Дымилось небо, но сквозь дым и пар прорывалось солнце, и сизую рябь Иртыша торощил легкий, налетевший с юга ветерок. Он отгонял тяжелый запах извержения, трупики птиц и рыб от острова, и бесстрашно бежал дальше, к неведомому берегу.
Да полно, есть ли он, тот берег? Может, только этот осколок земли и уцелел? С него начнется новая жизнь. А эти двое, и эти птицы, и звери, и рыбы станут прародителями будущих поколений. Их уцелевший ковчежец пересечет тысячи миль в поисках новых пространств, и, может, через тысячи лет из воды покажутся острова, о которых пока еще никто не ведает.
— Одни, — зябко дрогнув плечьми, сказала Феша.
— Одни, — подтвердил Пикан.
— Стра-ашно!..
— Чего ж страшиться-то? — огромной ладонью, которой предстоит много потрудиться, Пикан огладил ее волосы. — Никого нет. Мы одни. И нам все начинать сначала.

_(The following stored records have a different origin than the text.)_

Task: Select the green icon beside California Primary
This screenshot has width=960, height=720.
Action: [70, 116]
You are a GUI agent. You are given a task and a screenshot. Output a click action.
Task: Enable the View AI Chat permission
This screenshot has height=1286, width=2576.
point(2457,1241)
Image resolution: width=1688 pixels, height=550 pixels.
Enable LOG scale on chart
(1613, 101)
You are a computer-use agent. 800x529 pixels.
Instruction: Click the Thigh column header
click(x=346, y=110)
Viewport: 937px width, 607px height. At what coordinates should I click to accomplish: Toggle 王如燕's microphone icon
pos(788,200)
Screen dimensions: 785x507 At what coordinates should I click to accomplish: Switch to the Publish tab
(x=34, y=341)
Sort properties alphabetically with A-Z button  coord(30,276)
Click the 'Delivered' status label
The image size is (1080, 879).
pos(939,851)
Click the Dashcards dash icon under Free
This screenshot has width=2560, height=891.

— …Ага, вот они где! — этот голос, скрипучий, едкий, как дым, только что приснившийся, переместил их из одного времени в другое. Века и миллионы верст остались за пределами сна. К берегу причаливал дощаник, из которого первым выпрыгнул Красноперов. — Берите их, пока тепленькие, — велел он казакам из своей команды. Тут же, на дощанике, плыли Спиря и Тишкины дети. Сам Тишка, пьяный, спал в лодке, привязанной к корме дощаника.